EXTRACTED RECORDS:
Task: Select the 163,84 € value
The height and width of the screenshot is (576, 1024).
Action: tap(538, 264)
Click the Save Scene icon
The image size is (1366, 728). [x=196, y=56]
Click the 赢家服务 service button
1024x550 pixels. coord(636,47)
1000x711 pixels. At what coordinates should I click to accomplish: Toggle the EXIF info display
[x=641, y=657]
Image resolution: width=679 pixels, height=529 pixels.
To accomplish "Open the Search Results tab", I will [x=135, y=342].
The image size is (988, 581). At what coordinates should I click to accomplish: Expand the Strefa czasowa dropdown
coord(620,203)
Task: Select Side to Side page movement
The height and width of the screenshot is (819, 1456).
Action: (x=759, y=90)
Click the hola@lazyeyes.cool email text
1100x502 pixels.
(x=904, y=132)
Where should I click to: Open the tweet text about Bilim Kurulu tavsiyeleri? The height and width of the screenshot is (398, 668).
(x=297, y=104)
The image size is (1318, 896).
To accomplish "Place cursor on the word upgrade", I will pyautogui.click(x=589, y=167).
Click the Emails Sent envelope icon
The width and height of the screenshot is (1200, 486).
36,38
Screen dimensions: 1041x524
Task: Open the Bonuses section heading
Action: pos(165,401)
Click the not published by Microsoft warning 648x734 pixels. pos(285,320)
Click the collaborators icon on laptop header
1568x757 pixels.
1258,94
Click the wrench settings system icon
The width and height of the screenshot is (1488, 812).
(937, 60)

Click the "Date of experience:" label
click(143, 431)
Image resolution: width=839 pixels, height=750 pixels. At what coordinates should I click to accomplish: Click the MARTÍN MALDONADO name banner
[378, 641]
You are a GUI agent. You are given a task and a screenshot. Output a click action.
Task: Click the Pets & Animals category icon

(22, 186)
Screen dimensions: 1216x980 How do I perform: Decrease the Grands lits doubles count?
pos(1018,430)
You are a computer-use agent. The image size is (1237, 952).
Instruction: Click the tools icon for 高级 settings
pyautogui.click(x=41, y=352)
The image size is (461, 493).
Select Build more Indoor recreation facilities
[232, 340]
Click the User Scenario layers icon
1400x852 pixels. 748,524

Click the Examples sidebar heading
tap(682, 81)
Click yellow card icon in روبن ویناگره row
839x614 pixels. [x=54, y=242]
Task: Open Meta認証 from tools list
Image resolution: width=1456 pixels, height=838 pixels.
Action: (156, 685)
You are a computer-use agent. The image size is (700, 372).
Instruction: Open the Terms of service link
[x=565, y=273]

TASK DESCRIPTION: Exactly how many lines of the listing hold the word "agent"? State only the number.

RESULT OF THIS TASK: 3